* **PROBLEM REQUIREMENTS**:
Tally every line of the entries that contains the string "coordinates", then reply with only that number.

* **Saved entries**:
════════
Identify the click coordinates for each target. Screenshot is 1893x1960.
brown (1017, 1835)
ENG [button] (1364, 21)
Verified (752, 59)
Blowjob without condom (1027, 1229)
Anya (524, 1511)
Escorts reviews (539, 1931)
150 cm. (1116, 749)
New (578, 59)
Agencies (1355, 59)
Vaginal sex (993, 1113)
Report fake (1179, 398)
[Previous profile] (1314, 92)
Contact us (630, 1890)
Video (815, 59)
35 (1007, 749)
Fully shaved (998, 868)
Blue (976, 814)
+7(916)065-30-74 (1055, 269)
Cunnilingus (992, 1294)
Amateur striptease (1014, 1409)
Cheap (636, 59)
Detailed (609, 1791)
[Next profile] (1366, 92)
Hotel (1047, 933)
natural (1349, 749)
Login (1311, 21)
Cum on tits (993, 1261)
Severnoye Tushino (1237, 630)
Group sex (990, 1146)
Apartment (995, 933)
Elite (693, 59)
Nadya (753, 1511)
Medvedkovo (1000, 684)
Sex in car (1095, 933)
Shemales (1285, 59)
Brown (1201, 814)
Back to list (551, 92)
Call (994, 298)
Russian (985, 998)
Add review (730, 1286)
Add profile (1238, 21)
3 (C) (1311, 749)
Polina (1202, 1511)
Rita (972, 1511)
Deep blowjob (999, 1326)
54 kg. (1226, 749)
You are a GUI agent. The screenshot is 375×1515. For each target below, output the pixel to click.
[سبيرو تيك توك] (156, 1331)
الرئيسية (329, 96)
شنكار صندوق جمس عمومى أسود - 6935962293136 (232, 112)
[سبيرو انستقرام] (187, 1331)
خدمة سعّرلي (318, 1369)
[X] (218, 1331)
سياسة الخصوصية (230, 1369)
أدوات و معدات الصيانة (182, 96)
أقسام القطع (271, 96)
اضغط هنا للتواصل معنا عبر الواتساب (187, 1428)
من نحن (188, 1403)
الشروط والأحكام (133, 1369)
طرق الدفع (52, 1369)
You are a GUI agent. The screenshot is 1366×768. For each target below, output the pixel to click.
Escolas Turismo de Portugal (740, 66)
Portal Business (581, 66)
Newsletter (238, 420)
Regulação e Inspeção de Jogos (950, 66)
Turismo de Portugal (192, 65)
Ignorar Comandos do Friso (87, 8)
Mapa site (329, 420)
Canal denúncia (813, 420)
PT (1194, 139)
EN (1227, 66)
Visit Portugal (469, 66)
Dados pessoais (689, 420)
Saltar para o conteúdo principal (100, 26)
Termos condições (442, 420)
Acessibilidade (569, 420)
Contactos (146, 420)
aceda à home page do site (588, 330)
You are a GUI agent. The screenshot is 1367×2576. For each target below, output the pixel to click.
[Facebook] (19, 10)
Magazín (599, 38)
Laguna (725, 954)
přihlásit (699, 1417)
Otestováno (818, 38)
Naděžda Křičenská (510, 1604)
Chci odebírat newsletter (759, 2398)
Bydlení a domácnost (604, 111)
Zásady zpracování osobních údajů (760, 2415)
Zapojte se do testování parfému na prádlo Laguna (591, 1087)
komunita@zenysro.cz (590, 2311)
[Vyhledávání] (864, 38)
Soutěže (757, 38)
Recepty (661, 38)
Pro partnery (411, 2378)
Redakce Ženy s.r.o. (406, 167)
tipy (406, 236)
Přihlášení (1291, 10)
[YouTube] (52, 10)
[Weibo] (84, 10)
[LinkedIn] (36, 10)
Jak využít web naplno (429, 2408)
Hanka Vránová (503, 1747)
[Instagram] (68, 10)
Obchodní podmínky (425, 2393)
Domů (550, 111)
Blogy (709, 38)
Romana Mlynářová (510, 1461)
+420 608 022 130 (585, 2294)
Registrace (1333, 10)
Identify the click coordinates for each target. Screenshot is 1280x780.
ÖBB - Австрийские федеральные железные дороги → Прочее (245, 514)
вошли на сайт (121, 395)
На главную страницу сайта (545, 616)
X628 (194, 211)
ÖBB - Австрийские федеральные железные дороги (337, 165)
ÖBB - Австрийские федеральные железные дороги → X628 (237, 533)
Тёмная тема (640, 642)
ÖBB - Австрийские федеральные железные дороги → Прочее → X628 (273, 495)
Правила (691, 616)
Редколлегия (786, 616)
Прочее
════════
* **ANSWER SECTION**:
2